§ Goal of the exercise
Given the records below, transcribe each of them exactly.

§ Information provided
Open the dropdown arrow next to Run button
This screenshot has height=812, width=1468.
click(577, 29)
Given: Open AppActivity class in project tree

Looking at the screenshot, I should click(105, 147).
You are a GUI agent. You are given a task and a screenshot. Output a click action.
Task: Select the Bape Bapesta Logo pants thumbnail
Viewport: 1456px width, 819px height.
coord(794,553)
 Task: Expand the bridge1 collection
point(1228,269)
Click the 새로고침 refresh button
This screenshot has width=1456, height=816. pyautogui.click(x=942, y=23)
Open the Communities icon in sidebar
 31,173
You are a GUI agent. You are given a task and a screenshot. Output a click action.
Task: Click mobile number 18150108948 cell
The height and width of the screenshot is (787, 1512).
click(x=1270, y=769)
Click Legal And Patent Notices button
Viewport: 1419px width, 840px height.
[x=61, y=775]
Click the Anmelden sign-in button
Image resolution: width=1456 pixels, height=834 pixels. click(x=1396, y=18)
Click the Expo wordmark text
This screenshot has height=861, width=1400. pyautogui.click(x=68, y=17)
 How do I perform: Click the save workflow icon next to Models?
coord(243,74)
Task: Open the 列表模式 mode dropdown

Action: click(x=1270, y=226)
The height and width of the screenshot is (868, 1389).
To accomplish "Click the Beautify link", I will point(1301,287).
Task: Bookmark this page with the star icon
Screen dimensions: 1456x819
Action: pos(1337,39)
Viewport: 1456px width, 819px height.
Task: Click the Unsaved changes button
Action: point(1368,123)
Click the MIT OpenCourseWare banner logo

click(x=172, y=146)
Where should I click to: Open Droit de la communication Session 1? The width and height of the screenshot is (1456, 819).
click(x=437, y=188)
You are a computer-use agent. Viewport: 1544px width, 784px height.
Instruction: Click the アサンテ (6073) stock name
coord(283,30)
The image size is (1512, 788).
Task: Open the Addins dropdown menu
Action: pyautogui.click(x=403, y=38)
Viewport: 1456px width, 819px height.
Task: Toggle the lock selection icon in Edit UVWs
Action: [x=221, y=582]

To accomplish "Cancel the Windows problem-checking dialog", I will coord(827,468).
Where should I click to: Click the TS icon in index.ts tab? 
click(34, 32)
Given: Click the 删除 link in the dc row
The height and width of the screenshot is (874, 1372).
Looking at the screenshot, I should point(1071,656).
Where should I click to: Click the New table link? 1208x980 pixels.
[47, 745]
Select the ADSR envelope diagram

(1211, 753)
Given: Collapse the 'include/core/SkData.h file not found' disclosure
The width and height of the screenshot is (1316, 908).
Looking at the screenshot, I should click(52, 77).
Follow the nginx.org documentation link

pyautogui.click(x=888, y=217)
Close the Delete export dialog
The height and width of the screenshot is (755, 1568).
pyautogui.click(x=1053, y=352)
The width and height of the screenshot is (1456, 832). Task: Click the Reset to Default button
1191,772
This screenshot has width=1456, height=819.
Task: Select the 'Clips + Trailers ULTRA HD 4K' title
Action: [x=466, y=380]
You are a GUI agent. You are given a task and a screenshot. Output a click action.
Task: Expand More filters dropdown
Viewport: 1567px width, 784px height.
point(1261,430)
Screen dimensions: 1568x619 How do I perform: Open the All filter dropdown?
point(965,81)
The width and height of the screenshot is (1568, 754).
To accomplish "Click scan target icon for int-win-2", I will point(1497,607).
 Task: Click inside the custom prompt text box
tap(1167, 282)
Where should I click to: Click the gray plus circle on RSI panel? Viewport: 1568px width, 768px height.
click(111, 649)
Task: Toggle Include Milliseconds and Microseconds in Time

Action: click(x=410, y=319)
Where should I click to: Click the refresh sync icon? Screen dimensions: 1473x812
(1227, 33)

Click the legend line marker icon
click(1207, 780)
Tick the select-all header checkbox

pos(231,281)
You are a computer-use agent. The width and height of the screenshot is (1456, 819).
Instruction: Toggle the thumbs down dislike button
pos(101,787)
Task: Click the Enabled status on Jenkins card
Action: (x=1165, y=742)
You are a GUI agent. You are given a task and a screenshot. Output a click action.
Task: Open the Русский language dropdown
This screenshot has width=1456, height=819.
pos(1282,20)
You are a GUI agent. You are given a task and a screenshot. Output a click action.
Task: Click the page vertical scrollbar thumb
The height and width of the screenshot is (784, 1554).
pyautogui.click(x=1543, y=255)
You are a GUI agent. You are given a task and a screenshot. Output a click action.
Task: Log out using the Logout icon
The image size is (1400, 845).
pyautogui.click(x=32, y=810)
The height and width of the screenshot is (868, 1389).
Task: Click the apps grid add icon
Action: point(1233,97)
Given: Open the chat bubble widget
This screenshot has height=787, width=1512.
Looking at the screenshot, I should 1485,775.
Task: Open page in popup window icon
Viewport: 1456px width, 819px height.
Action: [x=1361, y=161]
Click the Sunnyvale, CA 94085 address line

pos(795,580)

§ The completed task
Open the dropdown arrow next to Run button
This screenshot has height=812, width=1468.
click(577, 29)
Given: Open AppActivity class in project tree

Looking at the screenshot, I should click(105, 147).
You are a GUI agent. You are given a task and a screenshot. Output a click action.
Task: Select the Bape Bapesta Logo pants thumbnail
Viewport: 1456px width, 819px height.
coord(794,553)
 Task: Expand the bridge1 collection
point(1228,269)
Click the 새로고침 refresh button
This screenshot has width=1456, height=816. pyautogui.click(x=942, y=23)
Open the Communities icon in sidebar
 31,173
You are a GUI agent. You are given a task and a screenshot. Output a click action.
Task: Click mobile number 18150108948 cell
The height and width of the screenshot is (787, 1512).
click(x=1270, y=769)
Click Legal And Patent Notices button
Viewport: 1419px width, 840px height.
[x=61, y=775]
Click the Anmelden sign-in button
Image resolution: width=1456 pixels, height=834 pixels. click(x=1396, y=18)
Click the Expo wordmark text
This screenshot has height=861, width=1400. pyautogui.click(x=68, y=17)
 How do I perform: Click the save workflow icon next to Models?
coord(243,74)
Task: Open the 列表模式 mode dropdown

Action: click(x=1270, y=226)
The height and width of the screenshot is (868, 1389).
To accomplish "Click the Beautify link", I will point(1301,287).
Task: Bookmark this page with the star icon
Screen dimensions: 1456x819
Action: pos(1337,39)
Viewport: 1456px width, 819px height.
Task: Click the Unsaved changes button
Action: point(1368,123)
Click the MIT OpenCourseWare banner logo

click(x=172, y=146)
Where should I click to: Open Droit de la communication Session 1? The width and height of the screenshot is (1456, 819).
click(x=437, y=188)
You are a computer-use agent. Viewport: 1544px width, 784px height.
Instruction: Click the アサンテ (6073) stock name
coord(283,30)
The image size is (1512, 788).
Task: Open the Addins dropdown menu
Action: pyautogui.click(x=403, y=38)
Viewport: 1456px width, 819px height.
Task: Toggle the lock selection icon in Edit UVWs
Action: [x=221, y=582]

To accomplish "Cancel the Windows problem-checking dialog", I will coord(827,468).
Where should I click to: Click the TS icon in index.ts tab? 
click(34, 32)
Given: Click the 删除 link in the dc row
The height and width of the screenshot is (874, 1372).
Looking at the screenshot, I should point(1071,656).
Where should I click to: Click the New table link? 1208x980 pixels.
[47, 745]
Select the ADSR envelope diagram

(1211, 753)
Given: Collapse the 'include/core/SkData.h file not found' disclosure
The width and height of the screenshot is (1316, 908).
Looking at the screenshot, I should click(52, 77).
Follow the nginx.org documentation link

pyautogui.click(x=888, y=217)
Close the Delete export dialog
The height and width of the screenshot is (755, 1568).
pyautogui.click(x=1053, y=352)
The width and height of the screenshot is (1456, 832). Task: Click the Reset to Default button
1191,772
This screenshot has width=1456, height=819.
Task: Select the 'Clips + Trailers ULTRA HD 4K' title
Action: [x=466, y=380]
You are a GUI agent. You are given a task and a screenshot. Output a click action.
Task: Expand More filters dropdown
Viewport: 1567px width, 784px height.
point(1261,430)
Screen dimensions: 1568x619 How do I perform: Open the All filter dropdown?
point(965,81)
The width and height of the screenshot is (1568, 754).
To accomplish "Click scan target icon for int-win-2", I will point(1497,607).
 Task: Click inside the custom prompt text box
tap(1167, 282)
Where should I click to: Click the gray plus circle on RSI panel? Viewport: 1568px width, 768px height.
click(111, 649)
Task: Toggle Include Milliseconds and Microseconds in Time

Action: click(x=410, y=319)
Where should I click to: Click the refresh sync icon? Screen dimensions: 1473x812
(1227, 33)

Click the legend line marker icon
click(1207, 780)
Tick the select-all header checkbox

pos(231,281)
You are a computer-use agent. The width and height of the screenshot is (1456, 819).
Instruction: Toggle the thumbs down dislike button
pos(101,787)
Task: Click the Enabled status on Jenkins card
Action: (x=1165, y=742)
You are a GUI agent. You are given a task and a screenshot. Output a click action.
Task: Open the Русский language dropdown
This screenshot has width=1456, height=819.
pos(1282,20)
You are a GUI agent. You are given a task and a screenshot. Output a click action.
Task: Click the page vertical scrollbar thumb
The height and width of the screenshot is (784, 1554).
pyautogui.click(x=1543, y=255)
You are a GUI agent. You are given a task and a screenshot. Output a click action.
Task: Log out using the Logout icon
The image size is (1400, 845).
pyautogui.click(x=32, y=810)
The height and width of the screenshot is (868, 1389).
Task: Click the apps grid add icon
Action: point(1233,97)
Given: Open the chat bubble widget
This screenshot has height=787, width=1512.
Looking at the screenshot, I should 1485,775.
Task: Open page in popup window icon
Viewport: 1456px width, 819px height.
Action: [x=1361, y=161]
Click the Sunnyvale, CA 94085 address line

pos(795,580)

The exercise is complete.